A Thirty Year Anniversary, And I Missed It

This summer I have been a doctor for thirty years, and I just realized I missed the anniversary of my medical school graduation. Actually, it almost seems fitting that I did, because of how it all happened.

I had one of the best medical educations you can get, but there was a total lack of pomp and circumstance at Uppsala University. Any form of celebration of academic achievement occurred after hours and off campus, usually within the highly regulated social clubs called “Nations”. They were started hundreds of years ago when students from all over Sweden came to Uppsala to study and needed ways to stay in touch with people from their own provinces. Students traditionally found room and board with private families in Uppsala, and the “Nations” were meeting places and social support providers for them.

As far as I know, students still have to register with one of the “Nations” when they enroll at Uppsala University.
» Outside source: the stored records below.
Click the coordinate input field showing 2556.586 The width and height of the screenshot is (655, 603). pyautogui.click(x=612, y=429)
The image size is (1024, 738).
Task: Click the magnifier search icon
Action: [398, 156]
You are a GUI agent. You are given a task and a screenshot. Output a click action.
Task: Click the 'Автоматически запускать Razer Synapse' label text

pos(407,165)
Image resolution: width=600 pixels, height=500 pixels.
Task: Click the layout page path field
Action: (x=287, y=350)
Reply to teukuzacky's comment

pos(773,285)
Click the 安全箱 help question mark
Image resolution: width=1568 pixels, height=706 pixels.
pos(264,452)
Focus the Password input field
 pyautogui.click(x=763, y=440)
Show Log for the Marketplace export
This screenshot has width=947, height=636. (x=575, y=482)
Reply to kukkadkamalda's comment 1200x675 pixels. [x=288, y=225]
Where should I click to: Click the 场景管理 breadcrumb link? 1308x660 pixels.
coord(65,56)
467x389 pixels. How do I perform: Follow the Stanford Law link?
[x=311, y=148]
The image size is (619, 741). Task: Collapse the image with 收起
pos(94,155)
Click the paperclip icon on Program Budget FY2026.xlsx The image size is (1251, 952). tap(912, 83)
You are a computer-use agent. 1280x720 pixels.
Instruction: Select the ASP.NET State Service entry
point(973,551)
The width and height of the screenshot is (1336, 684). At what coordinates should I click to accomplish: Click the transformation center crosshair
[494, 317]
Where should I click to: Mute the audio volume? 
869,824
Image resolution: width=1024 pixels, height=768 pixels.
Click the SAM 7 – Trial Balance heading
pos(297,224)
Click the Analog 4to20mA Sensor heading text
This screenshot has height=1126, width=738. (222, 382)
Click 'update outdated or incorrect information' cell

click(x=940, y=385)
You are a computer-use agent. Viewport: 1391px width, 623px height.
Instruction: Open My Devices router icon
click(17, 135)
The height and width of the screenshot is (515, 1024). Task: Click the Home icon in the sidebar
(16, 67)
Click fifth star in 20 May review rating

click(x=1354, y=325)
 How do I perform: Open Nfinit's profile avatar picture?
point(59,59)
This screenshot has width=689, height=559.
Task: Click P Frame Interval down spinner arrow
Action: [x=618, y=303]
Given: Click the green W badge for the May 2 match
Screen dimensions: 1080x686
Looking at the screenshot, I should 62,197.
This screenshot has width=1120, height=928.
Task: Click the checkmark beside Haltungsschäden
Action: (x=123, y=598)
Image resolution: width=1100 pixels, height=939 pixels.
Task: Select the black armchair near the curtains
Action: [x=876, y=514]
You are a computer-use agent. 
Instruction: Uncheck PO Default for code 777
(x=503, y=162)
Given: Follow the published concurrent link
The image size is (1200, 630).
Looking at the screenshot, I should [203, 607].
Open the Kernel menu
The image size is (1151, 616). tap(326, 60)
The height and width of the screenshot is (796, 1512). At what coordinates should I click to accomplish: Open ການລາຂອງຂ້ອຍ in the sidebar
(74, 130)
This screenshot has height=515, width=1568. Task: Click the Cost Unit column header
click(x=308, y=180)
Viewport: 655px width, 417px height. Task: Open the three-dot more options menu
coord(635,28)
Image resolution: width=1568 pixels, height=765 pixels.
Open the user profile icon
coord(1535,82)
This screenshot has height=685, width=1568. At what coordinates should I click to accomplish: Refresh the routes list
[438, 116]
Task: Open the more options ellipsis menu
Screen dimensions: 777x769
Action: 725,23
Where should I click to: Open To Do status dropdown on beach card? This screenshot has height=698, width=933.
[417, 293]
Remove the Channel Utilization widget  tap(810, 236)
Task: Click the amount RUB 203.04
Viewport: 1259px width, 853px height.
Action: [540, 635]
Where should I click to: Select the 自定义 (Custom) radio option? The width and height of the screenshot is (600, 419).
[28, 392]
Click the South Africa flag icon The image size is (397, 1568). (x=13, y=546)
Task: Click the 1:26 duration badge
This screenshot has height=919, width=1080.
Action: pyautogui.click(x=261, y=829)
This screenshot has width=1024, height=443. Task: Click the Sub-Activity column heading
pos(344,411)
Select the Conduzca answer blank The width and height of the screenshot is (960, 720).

When I started medical school I was a very serious young man – too serious, I have since realized. When it came time for me to choose which “Nation” to register with, I chose the one that was only perfunctory, charged only a nominal fee and never had any events. Instead of spending my free time with other students, I sat in my one bedroom apartment and read books from the “Doctor in the house” series, which follows a zany group of British medical students through school and internship.

At the end of my last semester, a hot summer day in 1979, I remember putting the contents of my locker in a plastic grocery store bag and riding my bicycle home to my apartment at the outskirts of town. Instead of the kind of diploma my American colleagues proudly display on their office walls, a brief letter arrived in the mail a few weeks later, stating that it was proof of my medical license. In one corner was a red stamp, certifying that the three-dollar administrative fee had also been collected.

It wasn’t much of a ceremony, so it never stuck in my mind. I’m not even sure how to answer when I occasionally get asked for my medical school graduation date – the day I emptied my locker or the day I got the certificate in the mail?

I guess the glory in my case comes from doing what I set out to do when I was about four years old. I never counted the days or the years. I just carry on.

1 Response to “A Thirty Year Anniversary, And I Missed It”


  1. 1 Steph August 18, 2009 at 1:20 pm

    Well, BELATED congratulations!

    I’m very envious of your medical training. If I could wind back the clock (a very long way), I’d love to lock myself away to study pure medicine. That’s my idea of heaven.